-- SOURCE MATERIAL follows --

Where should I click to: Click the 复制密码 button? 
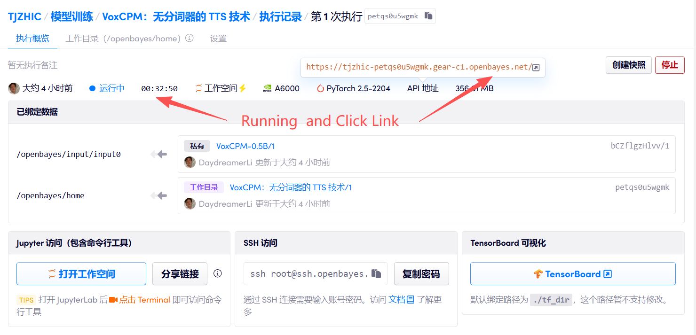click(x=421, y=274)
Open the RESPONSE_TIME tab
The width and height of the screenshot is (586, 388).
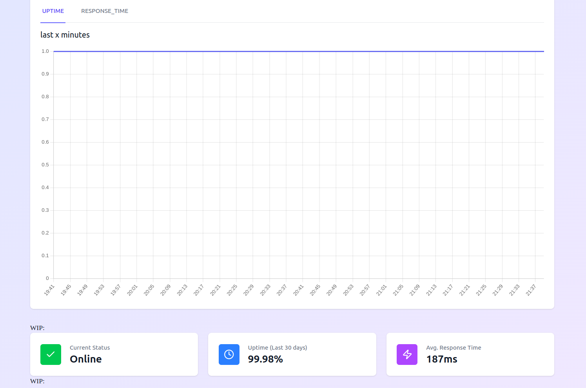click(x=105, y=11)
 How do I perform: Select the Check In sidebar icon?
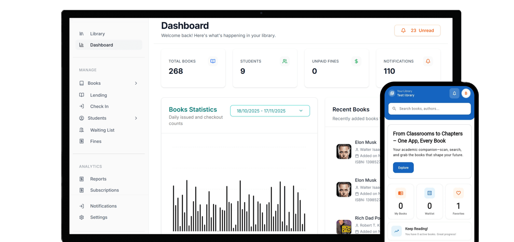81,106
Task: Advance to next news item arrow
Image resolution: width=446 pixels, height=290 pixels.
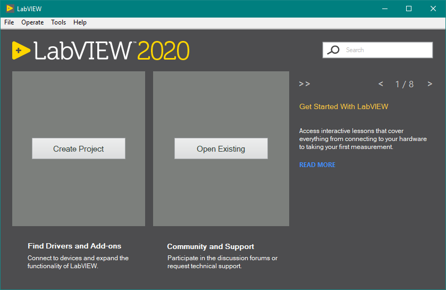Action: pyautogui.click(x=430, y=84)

-- SOURCE MATERIAL concluded --

**TASK DESCRIPTION:** Please return the lines from the line with "The width and" through the last line of the data, both included, exactly, and without pictures.

**EXPECTED ANSWER:**
The width and height of the screenshot is (586, 388).
click(x=105, y=11)
 How do I perform: Select the Check In sidebar icon?
81,106
Task: Advance to next news item arrow
Image resolution: width=446 pixels, height=290 pixels.
Action: pyautogui.click(x=430, y=84)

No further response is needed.